* BEGIN Material *

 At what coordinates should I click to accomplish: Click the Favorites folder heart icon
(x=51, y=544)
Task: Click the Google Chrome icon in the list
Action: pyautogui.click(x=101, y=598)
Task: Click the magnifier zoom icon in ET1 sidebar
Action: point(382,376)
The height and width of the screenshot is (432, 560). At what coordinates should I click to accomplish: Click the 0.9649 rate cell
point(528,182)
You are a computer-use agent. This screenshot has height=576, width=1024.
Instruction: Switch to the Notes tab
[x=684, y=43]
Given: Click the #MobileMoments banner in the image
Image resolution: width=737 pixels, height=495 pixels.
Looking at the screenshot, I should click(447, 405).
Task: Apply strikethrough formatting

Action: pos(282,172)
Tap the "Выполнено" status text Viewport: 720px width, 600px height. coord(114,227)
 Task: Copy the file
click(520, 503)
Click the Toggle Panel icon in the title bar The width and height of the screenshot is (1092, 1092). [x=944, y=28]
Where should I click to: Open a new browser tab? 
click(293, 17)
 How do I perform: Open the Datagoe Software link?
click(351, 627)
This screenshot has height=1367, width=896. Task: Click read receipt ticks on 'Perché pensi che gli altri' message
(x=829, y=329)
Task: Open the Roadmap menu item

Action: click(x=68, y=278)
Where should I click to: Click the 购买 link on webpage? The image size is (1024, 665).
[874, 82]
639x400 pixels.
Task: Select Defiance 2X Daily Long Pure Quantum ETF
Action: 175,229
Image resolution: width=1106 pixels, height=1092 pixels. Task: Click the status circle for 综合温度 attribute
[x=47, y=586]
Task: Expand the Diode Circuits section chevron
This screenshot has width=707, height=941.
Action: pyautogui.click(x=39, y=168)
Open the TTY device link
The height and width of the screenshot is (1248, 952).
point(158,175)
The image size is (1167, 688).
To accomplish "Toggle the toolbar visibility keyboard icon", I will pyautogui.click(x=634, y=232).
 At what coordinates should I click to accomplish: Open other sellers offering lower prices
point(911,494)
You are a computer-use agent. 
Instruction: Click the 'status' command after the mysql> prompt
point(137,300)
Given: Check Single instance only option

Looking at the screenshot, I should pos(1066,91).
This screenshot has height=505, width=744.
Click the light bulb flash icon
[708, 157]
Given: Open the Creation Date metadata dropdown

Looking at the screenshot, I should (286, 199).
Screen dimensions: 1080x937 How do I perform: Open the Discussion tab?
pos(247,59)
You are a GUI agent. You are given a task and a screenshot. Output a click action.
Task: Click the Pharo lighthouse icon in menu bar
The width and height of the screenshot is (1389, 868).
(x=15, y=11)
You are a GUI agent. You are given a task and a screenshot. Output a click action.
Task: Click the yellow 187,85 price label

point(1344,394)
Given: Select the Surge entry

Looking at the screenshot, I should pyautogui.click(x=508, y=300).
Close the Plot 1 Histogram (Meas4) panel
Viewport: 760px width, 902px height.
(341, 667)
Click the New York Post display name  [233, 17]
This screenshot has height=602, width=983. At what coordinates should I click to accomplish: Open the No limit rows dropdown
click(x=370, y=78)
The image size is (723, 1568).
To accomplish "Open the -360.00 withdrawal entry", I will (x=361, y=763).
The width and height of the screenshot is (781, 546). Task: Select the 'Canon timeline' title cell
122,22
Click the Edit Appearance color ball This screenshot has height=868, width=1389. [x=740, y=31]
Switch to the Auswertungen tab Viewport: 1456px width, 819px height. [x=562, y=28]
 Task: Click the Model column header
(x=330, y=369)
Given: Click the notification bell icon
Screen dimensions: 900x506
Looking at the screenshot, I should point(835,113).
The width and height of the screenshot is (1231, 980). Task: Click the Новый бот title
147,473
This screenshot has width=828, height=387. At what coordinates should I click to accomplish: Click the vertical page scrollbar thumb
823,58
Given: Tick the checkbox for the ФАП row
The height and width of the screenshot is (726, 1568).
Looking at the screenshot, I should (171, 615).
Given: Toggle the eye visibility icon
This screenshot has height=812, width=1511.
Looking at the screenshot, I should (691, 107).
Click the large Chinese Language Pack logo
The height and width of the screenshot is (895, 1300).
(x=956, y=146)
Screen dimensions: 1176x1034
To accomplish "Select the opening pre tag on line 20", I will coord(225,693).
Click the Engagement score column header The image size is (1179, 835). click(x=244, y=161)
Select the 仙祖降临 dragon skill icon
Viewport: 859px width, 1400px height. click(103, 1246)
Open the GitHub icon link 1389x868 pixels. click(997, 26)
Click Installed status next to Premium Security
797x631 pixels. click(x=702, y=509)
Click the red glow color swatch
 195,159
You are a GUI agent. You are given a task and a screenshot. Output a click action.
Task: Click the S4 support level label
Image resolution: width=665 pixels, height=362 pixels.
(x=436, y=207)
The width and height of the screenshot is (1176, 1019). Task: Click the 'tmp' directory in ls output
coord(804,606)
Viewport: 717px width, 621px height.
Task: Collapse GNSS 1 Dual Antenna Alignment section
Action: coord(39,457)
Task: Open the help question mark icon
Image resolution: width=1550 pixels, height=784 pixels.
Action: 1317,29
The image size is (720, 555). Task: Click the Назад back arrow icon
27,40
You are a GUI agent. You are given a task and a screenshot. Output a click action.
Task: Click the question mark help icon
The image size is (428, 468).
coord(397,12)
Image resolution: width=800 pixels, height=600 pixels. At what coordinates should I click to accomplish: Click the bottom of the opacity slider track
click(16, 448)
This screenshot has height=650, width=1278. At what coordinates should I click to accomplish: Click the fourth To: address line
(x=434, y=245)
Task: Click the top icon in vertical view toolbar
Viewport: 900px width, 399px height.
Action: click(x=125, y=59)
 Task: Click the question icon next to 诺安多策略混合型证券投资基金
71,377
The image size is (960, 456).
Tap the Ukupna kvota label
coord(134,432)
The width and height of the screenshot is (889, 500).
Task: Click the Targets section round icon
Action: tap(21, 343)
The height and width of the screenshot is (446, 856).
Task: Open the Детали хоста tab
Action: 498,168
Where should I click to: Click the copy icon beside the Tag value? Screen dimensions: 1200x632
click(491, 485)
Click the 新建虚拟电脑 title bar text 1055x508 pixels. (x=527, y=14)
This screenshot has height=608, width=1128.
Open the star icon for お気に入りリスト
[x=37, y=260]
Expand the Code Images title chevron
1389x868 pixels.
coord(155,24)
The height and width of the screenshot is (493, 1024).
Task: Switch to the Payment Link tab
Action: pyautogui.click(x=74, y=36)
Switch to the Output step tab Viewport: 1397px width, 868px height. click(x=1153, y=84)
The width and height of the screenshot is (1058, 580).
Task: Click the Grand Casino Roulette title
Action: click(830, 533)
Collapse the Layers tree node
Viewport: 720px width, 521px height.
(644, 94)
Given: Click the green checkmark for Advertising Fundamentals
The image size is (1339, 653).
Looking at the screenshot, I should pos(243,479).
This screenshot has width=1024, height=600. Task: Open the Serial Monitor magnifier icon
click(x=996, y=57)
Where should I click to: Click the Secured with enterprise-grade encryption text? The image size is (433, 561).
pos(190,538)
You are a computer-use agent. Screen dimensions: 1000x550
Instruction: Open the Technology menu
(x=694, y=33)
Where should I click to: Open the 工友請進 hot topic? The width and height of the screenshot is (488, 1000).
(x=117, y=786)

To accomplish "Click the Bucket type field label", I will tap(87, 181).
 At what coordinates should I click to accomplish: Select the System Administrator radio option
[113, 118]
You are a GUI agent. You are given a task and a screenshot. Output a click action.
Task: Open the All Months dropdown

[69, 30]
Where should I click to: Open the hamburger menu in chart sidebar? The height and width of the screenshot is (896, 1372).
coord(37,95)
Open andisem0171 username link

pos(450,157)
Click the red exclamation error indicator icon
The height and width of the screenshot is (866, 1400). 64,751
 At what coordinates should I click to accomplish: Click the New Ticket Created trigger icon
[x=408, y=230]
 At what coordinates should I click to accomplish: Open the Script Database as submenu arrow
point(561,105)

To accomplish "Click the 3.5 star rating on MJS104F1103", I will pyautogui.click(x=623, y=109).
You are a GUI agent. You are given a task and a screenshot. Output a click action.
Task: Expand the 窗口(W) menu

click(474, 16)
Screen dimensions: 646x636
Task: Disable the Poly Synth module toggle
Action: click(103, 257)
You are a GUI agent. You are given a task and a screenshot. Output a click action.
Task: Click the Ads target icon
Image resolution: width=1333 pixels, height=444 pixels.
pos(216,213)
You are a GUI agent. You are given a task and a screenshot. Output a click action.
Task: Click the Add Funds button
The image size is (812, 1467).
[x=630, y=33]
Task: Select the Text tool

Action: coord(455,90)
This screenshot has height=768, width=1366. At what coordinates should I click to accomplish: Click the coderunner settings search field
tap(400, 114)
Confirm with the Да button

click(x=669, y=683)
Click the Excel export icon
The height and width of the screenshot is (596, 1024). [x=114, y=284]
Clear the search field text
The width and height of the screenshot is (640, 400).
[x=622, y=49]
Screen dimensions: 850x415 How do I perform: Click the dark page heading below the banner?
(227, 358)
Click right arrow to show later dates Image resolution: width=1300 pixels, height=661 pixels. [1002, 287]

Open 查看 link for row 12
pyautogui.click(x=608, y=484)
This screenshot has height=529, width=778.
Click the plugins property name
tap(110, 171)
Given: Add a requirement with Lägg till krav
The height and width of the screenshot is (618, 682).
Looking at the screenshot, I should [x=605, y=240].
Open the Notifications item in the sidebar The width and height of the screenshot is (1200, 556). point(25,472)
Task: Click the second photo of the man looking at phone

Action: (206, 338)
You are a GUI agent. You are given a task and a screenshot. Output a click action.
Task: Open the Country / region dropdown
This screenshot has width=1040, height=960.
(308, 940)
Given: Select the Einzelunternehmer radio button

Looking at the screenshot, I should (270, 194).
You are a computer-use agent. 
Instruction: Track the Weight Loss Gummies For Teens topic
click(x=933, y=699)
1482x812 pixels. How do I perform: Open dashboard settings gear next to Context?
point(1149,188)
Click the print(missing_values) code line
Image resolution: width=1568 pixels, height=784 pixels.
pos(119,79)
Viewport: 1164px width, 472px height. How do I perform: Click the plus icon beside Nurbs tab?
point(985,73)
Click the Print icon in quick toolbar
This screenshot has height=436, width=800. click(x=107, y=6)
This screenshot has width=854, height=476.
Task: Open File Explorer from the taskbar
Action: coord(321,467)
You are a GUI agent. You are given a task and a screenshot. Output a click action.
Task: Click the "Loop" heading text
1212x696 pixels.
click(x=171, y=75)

* END Material *

Reproduce the lines of the material from the line containing "This screenshot has height=768, width=1366." through the line containing "click(x=669, y=683)", including both of those lines.

» **The answer**:
This screenshot has height=768, width=1366. At what coordinates should I click to accomplish: Click the coderunner settings search field
tap(400, 114)
Confirm with the Да button

click(x=669, y=683)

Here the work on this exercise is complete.